In this case, ${\displaystyle y=0}$ since we're looking for the root of this function. To solve, first subtract c and divide by a:

${\displaystyle {(x+\frac{b}{2a})}^2=\frac{b^2}{4a^2}-\frac{c}{a}}$

Take the (plus and minus) square root of both sides to obtain:

${\displaystyle x+\frac{b}{2a}=\pm \sqrt{\frac{b^2}{4a^2}-\frac{c}{a}}}$

Subtracting ${\displaystyle \frac{b}{2a}}$ from both sides:

${\displaystyle x=-\frac{b}{2a}\pm \sqrt{\frac{b^2}{4a^2}-\frac{c}{a}}}$

This is the solution but it's in an inconvenient form. Let's rationalize the denominator of the square root:

${\displaystyle \sqrt{\frac{b^2}{4a^2}-\frac{c}{a}}=\sqrt{\frac{b^2-4ac}{4a^2}}=\frac{\sqrt{b^2-4ac}}{2|a|}=\pm \frac{\sqrt{b^2-4ac}}{2a}}$

Now, adding the fractions, the final version of the quadratic formula is:

Template:TrigBoxOpen ${\displaystyle x=\frac{-b\pm \sqrt{b^2-4ac}}{2a}}$ Template:TrigBoxClose

This formula is very useful, and it is suggested that the students memorize it as soon as they can.

The part under the radical sign, ${\displaystyle b^2-4ac}$ , is called the discriminant, ${\displaystyle \mathrm{\Delta }}$ . The value of the discriminant tells us some useful information about the roots.

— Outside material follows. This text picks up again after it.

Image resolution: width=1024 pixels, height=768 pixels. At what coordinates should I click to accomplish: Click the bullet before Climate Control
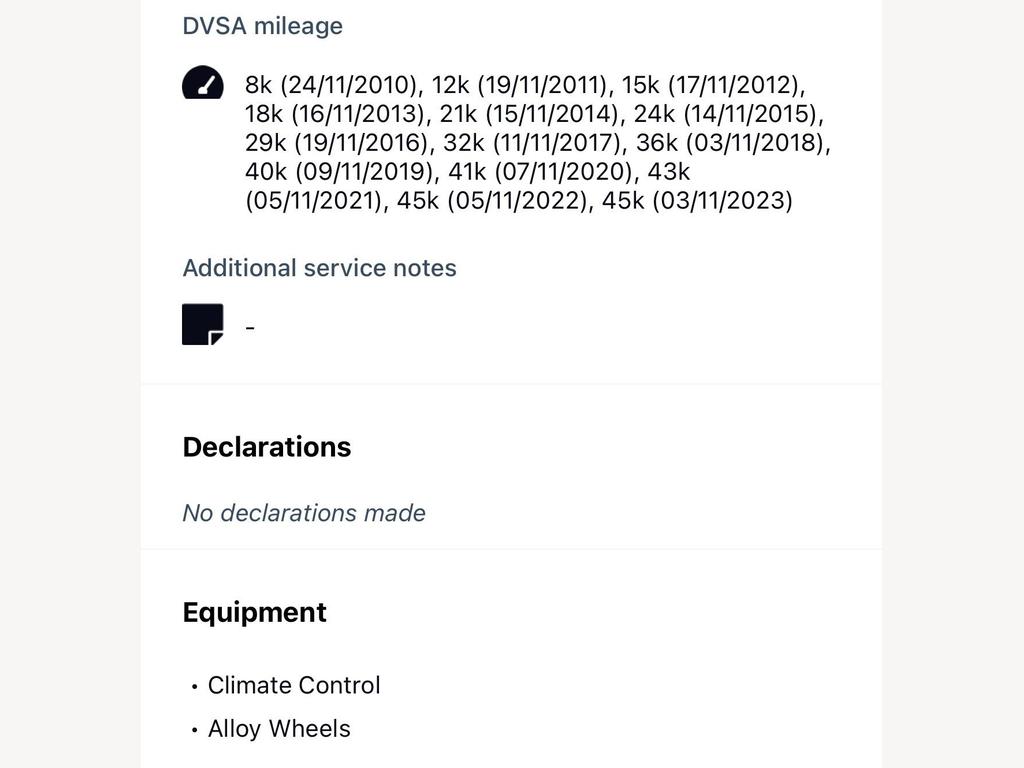pos(195,686)
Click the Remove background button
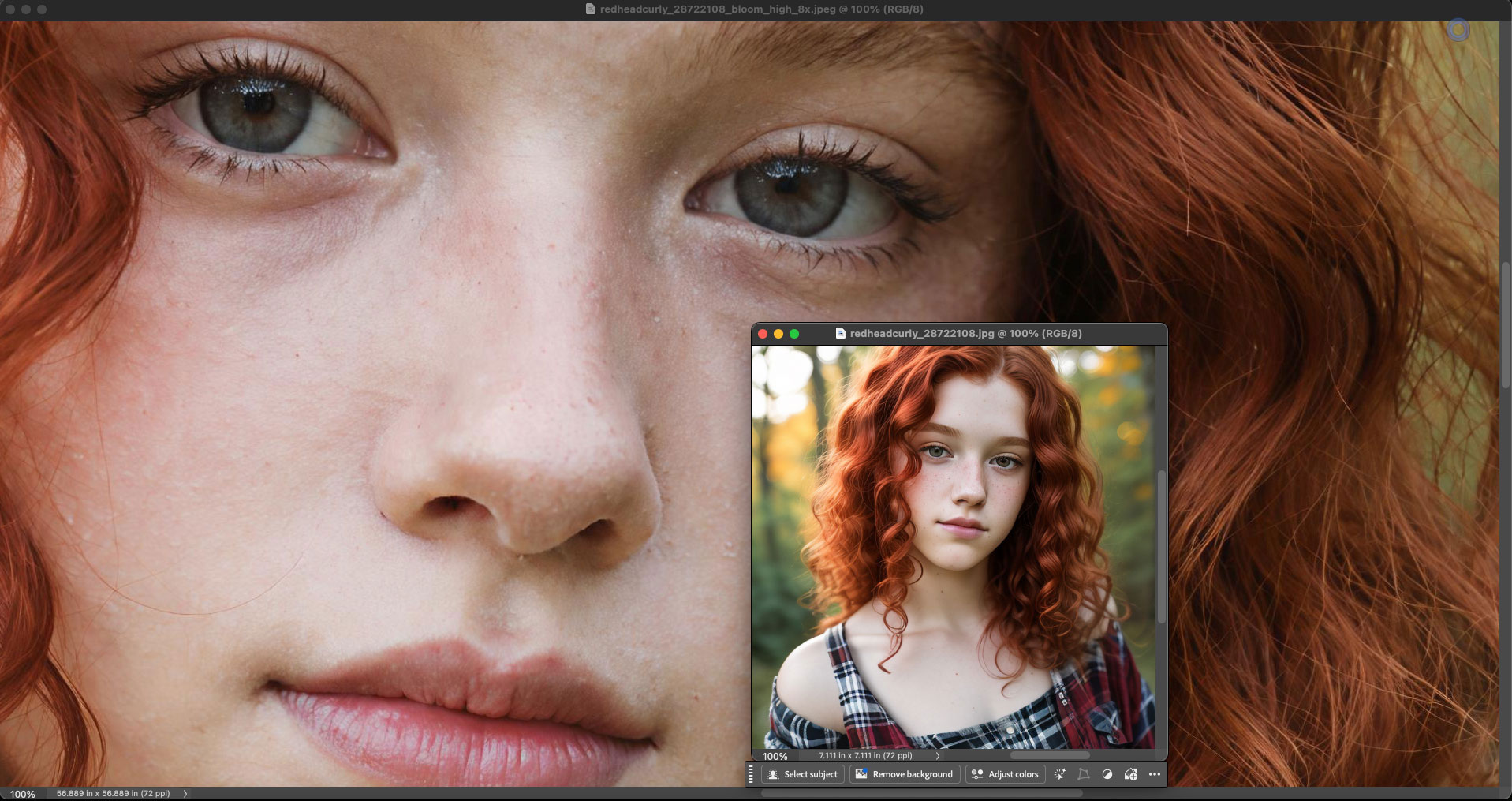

• If ${\displaystyle \mathrm{\Delta }>0}$ , there are two unique real solutions.
• If ${\displaystyle \mathrm{\Delta }=0}$ , there is one unique real solution.
• If ${\displaystyle \mathrm{\Delta }<0}$ , there are two unique, conjugate imaginary solutions.
• If ${\displaystyle \mathrm{\Delta }}$ is a perfect square then the two solutions are rational, otherwise they are irrational conjugates.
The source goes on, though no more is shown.